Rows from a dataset
──────────

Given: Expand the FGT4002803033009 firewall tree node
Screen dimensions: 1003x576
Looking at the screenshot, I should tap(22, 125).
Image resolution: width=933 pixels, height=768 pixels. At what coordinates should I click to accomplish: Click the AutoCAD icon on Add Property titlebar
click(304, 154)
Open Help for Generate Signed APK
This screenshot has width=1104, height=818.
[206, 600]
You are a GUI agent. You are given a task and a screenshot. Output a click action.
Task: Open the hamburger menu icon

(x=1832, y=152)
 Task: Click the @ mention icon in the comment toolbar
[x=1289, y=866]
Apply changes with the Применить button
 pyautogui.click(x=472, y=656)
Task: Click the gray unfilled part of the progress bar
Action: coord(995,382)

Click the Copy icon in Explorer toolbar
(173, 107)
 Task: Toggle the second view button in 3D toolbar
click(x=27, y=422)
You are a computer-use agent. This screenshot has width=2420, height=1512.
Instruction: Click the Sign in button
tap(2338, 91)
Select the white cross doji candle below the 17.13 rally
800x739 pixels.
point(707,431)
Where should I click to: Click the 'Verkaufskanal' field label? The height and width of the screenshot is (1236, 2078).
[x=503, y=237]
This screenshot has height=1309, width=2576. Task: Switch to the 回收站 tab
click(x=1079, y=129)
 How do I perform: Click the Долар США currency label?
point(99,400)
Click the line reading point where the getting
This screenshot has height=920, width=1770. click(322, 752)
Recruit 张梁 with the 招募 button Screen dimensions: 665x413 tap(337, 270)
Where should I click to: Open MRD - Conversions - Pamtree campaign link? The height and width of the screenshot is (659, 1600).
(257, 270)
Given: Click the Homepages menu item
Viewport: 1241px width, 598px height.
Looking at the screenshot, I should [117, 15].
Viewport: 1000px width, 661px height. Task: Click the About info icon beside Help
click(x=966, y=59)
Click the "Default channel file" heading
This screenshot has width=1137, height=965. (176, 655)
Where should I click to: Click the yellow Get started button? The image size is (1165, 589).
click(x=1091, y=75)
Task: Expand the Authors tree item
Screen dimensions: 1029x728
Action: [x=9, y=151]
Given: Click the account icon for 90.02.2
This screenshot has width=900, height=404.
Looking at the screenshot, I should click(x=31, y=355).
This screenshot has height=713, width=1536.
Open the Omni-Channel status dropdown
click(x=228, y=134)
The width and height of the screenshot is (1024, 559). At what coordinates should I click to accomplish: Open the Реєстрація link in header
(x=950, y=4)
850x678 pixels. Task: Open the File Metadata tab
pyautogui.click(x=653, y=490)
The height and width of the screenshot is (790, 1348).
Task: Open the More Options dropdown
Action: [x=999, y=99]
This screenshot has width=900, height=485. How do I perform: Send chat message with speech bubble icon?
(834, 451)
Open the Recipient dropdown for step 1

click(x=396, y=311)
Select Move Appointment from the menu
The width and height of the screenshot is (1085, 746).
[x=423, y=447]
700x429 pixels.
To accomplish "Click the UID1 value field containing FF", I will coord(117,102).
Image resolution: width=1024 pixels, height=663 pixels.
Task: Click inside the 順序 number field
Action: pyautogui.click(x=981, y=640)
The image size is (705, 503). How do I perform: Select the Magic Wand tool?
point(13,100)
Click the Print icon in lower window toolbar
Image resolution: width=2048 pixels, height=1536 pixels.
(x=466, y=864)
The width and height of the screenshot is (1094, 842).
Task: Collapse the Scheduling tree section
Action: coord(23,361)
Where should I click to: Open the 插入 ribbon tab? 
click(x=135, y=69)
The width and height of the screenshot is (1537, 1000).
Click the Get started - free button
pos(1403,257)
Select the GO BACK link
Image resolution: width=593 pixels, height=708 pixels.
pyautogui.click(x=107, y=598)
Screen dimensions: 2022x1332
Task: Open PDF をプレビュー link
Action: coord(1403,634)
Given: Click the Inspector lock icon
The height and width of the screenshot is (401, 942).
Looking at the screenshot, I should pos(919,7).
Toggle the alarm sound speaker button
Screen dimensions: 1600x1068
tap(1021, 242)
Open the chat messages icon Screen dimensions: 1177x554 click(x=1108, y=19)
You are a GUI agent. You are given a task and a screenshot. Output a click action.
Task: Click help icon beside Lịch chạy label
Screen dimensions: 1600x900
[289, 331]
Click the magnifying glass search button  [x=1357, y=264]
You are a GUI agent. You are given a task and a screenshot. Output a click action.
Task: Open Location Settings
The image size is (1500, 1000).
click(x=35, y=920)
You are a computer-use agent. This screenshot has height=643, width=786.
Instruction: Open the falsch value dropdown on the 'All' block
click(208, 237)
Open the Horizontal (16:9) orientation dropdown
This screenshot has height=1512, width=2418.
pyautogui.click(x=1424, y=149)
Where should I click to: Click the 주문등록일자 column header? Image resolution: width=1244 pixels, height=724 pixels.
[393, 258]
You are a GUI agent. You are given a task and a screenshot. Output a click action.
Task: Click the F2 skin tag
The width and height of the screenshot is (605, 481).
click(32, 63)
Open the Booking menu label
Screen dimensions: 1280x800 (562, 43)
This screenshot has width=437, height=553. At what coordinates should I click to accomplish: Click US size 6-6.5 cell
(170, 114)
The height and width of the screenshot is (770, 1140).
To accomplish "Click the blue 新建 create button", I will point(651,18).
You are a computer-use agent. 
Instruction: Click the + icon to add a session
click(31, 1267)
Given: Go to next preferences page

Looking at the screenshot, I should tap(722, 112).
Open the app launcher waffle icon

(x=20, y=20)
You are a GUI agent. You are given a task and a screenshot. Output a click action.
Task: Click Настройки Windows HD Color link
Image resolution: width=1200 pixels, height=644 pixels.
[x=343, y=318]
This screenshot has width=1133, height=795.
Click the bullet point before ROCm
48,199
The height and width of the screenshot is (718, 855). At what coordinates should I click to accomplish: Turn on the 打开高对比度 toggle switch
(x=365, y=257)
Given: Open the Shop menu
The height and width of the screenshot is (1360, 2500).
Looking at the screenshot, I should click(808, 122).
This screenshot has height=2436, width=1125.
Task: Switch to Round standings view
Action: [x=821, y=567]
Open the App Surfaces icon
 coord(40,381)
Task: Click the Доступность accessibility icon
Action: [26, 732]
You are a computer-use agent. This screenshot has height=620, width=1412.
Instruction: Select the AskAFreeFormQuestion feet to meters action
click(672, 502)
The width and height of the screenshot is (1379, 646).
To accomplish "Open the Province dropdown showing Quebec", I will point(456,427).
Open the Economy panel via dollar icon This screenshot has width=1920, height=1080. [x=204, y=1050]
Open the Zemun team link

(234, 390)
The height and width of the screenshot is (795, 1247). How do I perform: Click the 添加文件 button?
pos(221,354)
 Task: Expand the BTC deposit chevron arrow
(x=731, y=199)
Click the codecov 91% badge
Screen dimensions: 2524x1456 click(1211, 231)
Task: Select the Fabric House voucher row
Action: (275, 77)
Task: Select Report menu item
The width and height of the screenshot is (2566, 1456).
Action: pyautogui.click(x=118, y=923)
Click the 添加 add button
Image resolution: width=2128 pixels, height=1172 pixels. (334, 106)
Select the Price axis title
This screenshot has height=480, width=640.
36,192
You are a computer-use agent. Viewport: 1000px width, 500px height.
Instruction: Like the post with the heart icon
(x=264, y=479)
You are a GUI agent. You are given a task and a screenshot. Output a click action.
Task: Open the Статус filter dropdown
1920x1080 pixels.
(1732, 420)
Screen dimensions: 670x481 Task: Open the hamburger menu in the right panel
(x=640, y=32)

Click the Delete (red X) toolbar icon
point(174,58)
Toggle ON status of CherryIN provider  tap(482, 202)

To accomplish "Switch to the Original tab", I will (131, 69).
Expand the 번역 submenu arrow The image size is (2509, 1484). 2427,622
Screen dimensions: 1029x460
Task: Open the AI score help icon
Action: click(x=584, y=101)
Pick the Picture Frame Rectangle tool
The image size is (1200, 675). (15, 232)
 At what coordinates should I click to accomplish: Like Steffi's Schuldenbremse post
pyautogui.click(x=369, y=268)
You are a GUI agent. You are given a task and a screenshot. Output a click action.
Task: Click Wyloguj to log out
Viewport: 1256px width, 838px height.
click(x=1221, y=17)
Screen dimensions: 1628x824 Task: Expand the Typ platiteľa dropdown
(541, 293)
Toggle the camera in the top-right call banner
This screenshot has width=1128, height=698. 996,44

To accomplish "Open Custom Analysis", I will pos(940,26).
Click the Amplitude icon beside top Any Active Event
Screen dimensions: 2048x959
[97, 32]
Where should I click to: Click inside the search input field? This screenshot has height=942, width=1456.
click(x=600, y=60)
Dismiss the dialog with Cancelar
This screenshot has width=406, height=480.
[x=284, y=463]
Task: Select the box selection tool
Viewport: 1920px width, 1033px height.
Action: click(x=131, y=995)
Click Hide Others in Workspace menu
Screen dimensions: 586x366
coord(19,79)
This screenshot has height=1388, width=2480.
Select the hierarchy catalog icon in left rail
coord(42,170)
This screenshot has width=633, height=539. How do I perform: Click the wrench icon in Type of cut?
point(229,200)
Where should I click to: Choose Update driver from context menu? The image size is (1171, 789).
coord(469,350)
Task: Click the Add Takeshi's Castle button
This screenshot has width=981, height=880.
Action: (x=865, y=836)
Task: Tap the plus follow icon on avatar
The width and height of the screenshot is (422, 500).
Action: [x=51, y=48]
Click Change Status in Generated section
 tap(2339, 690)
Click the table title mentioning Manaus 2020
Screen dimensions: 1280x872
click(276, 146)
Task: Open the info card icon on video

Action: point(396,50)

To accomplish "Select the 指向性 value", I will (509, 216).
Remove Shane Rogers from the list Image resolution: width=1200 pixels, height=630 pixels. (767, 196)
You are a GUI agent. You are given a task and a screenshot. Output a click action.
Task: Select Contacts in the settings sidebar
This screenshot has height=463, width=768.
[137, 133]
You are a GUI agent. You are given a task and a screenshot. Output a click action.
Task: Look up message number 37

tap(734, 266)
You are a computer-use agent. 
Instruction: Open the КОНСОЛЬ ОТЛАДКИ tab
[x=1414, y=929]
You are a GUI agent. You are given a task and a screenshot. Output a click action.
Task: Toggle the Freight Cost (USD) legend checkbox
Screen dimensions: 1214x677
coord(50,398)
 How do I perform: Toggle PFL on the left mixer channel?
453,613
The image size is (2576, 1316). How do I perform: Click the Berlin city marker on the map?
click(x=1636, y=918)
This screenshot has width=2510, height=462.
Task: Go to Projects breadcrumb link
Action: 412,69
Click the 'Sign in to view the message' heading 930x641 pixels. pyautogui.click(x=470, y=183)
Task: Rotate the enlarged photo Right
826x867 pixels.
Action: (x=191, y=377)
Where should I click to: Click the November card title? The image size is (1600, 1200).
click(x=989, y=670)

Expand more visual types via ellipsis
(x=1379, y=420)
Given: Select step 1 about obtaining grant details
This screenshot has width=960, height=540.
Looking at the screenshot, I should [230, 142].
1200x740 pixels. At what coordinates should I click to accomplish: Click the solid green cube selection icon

──────────

Repeat the lines of the records above verbatim, starting with the line that contains "Click the Copy icon in Explorer toolbar" and going on through the line that contains "click(x=966, y=59)".

• _Worked answer_:
Click the Copy icon in Explorer toolbar
(173, 107)
 Task: Toggle the second view button in 3D toolbar
click(x=27, y=422)
You are a computer-use agent. This screenshot has width=2420, height=1512.
Instruction: Click the Sign in button
tap(2338, 91)
Select the white cross doji candle below the 17.13 rally
800x739 pixels.
point(707,431)
Where should I click to: Click the 'Verkaufskanal' field label? The height and width of the screenshot is (1236, 2078).
[x=503, y=237]
This screenshot has height=1309, width=2576. Task: Switch to the 回收站 tab
click(x=1079, y=129)
 How do I perform: Click the Долар США currency label?
point(99,400)
Click the line reading point where the getting
This screenshot has height=920, width=1770. click(322, 752)
Recruit 张梁 with the 招募 button Screen dimensions: 665x413 tap(337, 270)
Where should I click to: Open MRD - Conversions - Pamtree campaign link? The height and width of the screenshot is (659, 1600).
(257, 270)
Given: Click the Homepages menu item
Viewport: 1241px width, 598px height.
Looking at the screenshot, I should [117, 15].
Viewport: 1000px width, 661px height. Task: Click the About info icon beside Help
click(x=966, y=59)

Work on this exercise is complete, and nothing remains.